Items from a dataset
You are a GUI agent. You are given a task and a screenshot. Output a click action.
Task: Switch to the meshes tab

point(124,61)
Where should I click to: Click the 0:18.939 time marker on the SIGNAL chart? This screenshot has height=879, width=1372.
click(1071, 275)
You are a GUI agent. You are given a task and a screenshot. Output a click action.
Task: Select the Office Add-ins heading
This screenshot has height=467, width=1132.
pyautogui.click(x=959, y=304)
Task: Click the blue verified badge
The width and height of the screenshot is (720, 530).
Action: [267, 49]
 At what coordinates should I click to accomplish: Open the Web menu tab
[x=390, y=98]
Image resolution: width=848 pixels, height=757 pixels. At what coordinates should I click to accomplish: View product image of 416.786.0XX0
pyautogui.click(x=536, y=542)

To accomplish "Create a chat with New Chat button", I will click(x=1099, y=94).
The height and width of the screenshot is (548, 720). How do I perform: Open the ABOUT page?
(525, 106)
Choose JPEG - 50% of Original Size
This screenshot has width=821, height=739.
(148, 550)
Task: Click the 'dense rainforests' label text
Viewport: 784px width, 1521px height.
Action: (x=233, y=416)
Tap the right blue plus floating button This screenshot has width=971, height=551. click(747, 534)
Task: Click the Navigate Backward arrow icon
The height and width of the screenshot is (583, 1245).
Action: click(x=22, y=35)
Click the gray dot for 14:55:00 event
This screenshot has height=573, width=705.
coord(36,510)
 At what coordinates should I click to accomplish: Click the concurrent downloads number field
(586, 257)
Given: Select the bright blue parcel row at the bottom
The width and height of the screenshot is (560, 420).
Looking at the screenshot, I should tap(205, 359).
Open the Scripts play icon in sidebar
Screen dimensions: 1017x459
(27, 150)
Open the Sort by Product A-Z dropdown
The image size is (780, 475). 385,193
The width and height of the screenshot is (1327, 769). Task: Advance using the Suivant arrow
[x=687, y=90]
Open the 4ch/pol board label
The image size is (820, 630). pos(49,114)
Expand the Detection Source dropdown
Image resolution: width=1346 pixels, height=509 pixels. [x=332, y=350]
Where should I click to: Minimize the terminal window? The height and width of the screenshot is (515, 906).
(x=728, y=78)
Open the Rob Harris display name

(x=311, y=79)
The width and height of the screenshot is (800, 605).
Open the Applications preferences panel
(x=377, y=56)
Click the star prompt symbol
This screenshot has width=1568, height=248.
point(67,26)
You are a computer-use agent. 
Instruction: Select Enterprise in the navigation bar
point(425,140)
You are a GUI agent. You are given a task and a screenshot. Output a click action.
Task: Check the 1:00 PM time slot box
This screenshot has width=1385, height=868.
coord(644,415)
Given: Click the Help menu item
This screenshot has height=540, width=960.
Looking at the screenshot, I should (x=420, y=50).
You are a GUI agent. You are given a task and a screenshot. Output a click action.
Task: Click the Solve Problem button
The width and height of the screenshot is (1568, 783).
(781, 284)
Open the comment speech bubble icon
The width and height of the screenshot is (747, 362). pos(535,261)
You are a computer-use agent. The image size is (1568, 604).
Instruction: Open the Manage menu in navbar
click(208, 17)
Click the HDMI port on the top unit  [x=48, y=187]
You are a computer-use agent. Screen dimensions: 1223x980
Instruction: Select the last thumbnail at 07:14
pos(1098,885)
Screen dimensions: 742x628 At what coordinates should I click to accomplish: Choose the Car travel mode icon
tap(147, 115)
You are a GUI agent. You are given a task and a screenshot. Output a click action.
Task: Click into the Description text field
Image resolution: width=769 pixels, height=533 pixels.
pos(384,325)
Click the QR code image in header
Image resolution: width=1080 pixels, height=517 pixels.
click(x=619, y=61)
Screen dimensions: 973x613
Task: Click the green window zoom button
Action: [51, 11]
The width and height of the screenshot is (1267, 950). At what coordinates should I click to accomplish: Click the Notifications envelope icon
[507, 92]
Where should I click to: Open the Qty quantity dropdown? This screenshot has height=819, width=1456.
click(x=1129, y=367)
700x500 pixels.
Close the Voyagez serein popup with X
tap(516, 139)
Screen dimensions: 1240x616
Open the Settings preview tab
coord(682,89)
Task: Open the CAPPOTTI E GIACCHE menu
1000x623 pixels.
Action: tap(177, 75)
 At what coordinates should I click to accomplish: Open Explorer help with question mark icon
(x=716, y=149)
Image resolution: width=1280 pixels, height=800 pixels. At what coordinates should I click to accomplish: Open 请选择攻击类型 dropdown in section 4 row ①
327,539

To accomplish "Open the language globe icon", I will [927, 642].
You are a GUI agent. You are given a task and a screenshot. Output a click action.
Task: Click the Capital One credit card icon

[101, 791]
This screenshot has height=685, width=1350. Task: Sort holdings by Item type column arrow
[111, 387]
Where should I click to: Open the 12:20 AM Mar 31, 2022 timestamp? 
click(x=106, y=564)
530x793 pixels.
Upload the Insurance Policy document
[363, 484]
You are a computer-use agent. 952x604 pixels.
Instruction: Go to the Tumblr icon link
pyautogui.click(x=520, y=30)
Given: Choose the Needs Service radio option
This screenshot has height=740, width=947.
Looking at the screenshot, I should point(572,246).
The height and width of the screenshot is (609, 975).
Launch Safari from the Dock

### Description of the task
Return the lines above, from the one containing "At what coordinates should I click to accomplish: Open Explorer" to the end, exactly as they stand.

### Worked solution
 At what coordinates should I click to accomplish: Open Explorer help with question mark icon
(x=716, y=149)
Image resolution: width=1280 pixels, height=800 pixels. At what coordinates should I click to accomplish: Open 请选择攻击类型 dropdown in section 4 row ①
327,539

To accomplish "Open the language globe icon", I will [927, 642].
You are a GUI agent. You are given a task and a screenshot. Output a click action.
Task: Click the Capital One credit card icon

[101, 791]
This screenshot has height=685, width=1350. Task: Sort holdings by Item type column arrow
[111, 387]
Where should I click to: Open the 12:20 AM Mar 31, 2022 timestamp? 
click(x=106, y=564)
530x793 pixels.
Upload the Insurance Policy document
[363, 484]
You are a computer-use agent. 952x604 pixels.
Instruction: Go to the Tumblr icon link
pyautogui.click(x=520, y=30)
Given: Choose the Needs Service radio option
This screenshot has height=740, width=947.
Looking at the screenshot, I should point(572,246).
The height and width of the screenshot is (609, 975).
Launch Safari from the Dock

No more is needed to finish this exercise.